History of Chickamauga, Georgia
Crawfish Spring, the main water supply for the early settlements, and later the City of Chickamauga in the early to mid 1900's, is located on Cove Road just south of the main town and across the road from the Gordon Lee Mansion. The Spring was named for the Cherokee Indian Chief Crayfish, the earliest recorded settlers in the area. One of the saddest chapters in American history was the forced removal of the Cherokee from their native lands in 1838. It is probable that the Cherokee from Crawfish Spring were detained at Ft Cummings in LaFayette Georgia and then marched back through their old settlement at the spring on their way to Ross's Landing in Chattanooga, Tennessee; the beginning of the Trail of Tears.

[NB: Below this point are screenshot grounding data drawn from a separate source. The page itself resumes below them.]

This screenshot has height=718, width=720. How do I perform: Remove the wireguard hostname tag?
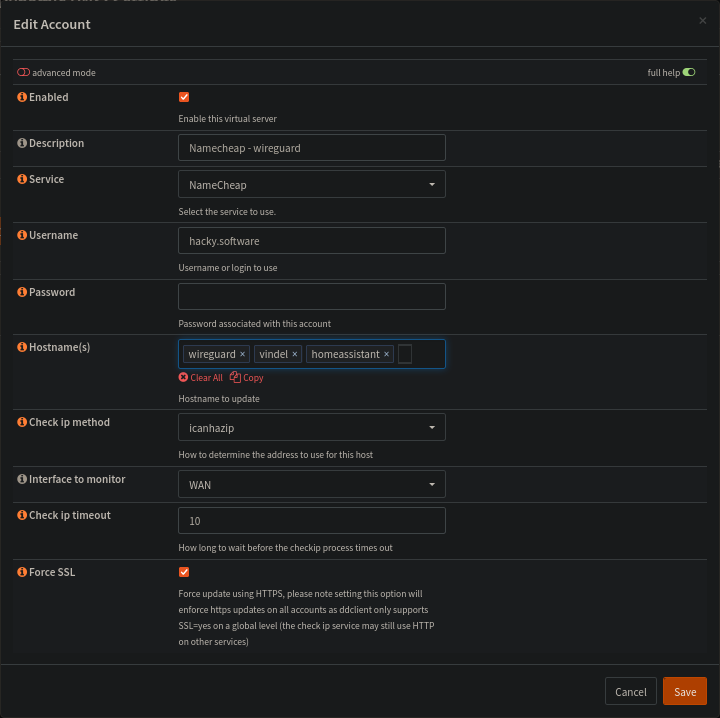(x=242, y=354)
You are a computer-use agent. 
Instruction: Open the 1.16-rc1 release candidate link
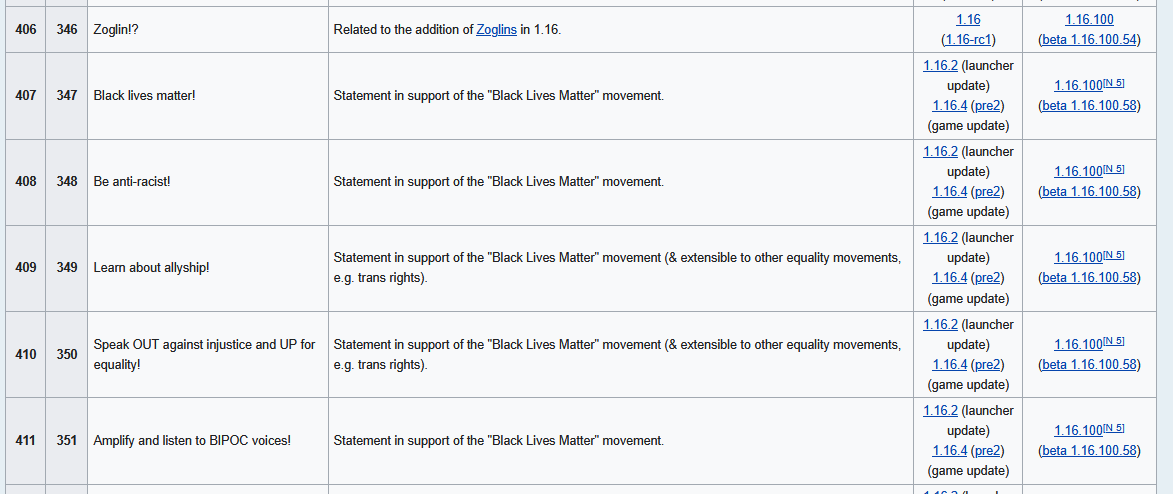coord(968,40)
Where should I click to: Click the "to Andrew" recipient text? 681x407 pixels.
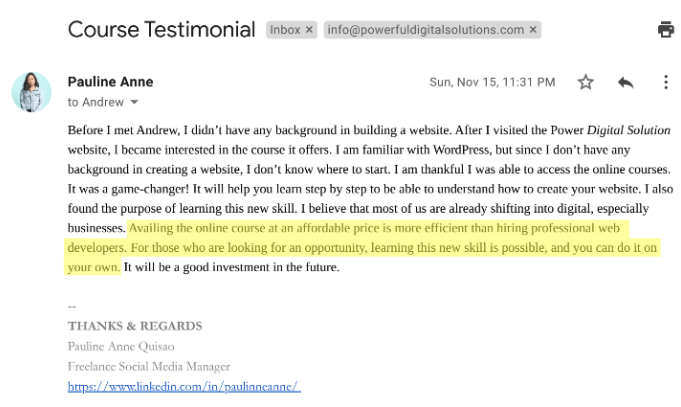(96, 102)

It was near the spring some years later when the War Between the States was brewing that Clark Gordon brought the young men of the area together and organized Company D, First Georgia Volunteer Infantry, C.S.A., serving with distinction. The rock on which he stood is located on the south side of the driveway leading to the Gordon Lee Mansion.
During the Battle of Chickamauga, September 19-20, 1863, both Union and then Southern soldiers used the spring as a primary water supply. With the Gordon Lee Mansion, located just west of the spring, being used as a field hospital the area around the spring was crowded and busy. Each September, during the annual War Between The States Day the area around the spring is used by reenactors as a camp and living history demonstration area. Visit the EVENTS PAGE for details.
The spring is no longer used as a city water supply and has been converted to a park setting with picnic tables, a swing, and a gazebo. The cool shade of the tall trees surrounding the spring give plenty of relief from the hot summer sun. Parking is free along Cove Road and the spring is open for all to enjoy at no charge.